[WHAT THE TASK ASKS]:
Starting at the line that contains "The image size is (1018, 667)." and ending at the line that contains "Given: Click the Create File button", the lines below are to be given again exactly, with nothing added.

━━━━━━━━

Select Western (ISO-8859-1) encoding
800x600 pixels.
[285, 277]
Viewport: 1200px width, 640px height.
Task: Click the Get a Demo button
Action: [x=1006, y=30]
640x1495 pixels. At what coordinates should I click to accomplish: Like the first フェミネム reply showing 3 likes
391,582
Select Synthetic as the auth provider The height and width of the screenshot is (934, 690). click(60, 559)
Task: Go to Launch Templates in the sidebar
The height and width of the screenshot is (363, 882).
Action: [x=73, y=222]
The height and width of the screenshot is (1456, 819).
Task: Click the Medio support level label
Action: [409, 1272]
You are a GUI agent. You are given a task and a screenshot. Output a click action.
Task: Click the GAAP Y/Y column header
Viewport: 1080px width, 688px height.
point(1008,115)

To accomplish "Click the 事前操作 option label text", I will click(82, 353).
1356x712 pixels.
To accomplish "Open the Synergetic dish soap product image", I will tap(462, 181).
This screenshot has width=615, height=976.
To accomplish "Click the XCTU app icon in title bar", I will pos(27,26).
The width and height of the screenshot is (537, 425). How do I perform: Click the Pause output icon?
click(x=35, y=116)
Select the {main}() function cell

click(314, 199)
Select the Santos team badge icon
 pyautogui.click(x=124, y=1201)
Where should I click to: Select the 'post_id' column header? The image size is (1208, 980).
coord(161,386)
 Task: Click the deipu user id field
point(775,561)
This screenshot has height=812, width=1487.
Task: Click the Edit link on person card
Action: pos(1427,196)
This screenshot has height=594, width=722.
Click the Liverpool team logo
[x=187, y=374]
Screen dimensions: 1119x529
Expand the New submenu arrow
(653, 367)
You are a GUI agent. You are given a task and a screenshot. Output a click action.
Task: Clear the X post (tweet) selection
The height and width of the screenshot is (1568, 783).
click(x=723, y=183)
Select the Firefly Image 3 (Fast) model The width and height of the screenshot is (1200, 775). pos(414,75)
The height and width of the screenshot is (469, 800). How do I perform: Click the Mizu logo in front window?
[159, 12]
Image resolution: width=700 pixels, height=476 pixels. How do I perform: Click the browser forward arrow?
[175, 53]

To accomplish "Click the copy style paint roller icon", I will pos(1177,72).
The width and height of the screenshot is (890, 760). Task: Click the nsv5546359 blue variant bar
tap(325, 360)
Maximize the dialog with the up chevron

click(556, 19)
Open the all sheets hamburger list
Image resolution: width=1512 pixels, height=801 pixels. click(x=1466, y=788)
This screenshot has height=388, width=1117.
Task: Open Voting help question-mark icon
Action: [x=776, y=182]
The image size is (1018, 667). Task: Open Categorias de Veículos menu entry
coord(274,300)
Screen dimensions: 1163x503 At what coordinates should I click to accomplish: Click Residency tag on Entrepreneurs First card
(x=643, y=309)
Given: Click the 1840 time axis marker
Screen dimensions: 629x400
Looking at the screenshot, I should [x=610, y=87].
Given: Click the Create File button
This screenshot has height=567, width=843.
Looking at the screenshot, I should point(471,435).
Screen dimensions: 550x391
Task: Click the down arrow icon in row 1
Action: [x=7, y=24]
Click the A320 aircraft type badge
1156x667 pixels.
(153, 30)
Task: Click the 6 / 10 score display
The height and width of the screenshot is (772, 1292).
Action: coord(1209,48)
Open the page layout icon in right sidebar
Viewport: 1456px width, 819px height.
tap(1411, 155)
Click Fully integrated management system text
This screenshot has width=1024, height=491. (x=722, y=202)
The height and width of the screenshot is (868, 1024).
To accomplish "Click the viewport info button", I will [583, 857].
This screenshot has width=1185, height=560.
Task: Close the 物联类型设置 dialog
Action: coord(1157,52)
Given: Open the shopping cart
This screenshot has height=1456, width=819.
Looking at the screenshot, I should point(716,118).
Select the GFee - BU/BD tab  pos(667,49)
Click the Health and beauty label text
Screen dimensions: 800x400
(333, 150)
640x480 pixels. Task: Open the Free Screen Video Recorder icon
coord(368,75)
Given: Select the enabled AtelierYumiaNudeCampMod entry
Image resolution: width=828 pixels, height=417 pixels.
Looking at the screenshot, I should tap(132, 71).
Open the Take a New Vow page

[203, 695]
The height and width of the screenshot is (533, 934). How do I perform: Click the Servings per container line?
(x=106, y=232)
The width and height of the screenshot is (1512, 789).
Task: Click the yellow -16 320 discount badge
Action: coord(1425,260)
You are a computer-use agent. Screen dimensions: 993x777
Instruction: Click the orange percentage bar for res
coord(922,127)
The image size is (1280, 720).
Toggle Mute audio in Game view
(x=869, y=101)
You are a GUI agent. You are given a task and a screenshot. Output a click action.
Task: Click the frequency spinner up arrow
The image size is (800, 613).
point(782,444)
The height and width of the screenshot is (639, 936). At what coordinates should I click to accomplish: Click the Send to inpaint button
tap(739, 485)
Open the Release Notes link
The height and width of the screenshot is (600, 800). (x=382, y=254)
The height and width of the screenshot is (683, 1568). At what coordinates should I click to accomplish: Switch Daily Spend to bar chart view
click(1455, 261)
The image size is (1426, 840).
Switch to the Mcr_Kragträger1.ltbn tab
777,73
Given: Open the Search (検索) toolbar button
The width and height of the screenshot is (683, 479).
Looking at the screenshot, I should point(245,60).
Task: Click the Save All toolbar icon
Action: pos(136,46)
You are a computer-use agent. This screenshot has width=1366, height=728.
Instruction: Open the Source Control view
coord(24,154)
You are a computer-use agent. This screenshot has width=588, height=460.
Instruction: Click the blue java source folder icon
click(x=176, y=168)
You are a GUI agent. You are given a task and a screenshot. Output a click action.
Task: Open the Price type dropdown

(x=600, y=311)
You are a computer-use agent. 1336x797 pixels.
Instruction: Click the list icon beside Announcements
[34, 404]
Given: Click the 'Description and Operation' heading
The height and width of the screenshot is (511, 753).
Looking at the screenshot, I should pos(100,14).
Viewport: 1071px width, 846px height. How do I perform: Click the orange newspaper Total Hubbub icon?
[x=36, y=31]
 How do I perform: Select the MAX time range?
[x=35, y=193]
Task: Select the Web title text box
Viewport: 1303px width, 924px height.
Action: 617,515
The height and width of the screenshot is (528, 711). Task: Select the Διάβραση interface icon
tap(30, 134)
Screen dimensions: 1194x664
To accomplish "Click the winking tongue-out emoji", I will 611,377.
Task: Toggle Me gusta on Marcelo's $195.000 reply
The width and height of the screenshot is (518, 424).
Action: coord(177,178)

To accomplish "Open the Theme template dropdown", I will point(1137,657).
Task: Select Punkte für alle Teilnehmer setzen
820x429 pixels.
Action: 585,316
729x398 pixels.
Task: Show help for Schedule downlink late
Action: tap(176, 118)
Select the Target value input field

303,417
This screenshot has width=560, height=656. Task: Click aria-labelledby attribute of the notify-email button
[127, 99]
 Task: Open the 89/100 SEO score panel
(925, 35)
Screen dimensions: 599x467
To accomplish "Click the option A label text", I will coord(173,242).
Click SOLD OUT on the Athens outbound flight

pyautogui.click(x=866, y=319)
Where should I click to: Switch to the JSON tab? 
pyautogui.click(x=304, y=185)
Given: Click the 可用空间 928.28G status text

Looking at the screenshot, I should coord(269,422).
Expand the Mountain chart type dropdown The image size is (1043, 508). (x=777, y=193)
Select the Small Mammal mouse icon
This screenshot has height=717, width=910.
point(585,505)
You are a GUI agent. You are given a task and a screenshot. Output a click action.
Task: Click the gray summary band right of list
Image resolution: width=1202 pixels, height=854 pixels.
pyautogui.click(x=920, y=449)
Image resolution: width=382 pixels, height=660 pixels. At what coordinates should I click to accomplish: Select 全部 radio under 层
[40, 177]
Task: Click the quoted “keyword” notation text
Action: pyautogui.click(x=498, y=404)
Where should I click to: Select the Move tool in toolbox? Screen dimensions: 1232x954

━━━━━━━━

[SOLUTION TO THE EXERCISE]:
The image size is (1018, 667). Task: Open Categorias de Veículos menu entry
coord(274,300)
Screen dimensions: 1163x503 At what coordinates should I click to accomplish: Click Residency tag on Entrepreneurs First card
(x=643, y=309)
Given: Click the 1840 time axis marker
Screen dimensions: 629x400
Looking at the screenshot, I should [x=610, y=87].
Given: Click the Create File button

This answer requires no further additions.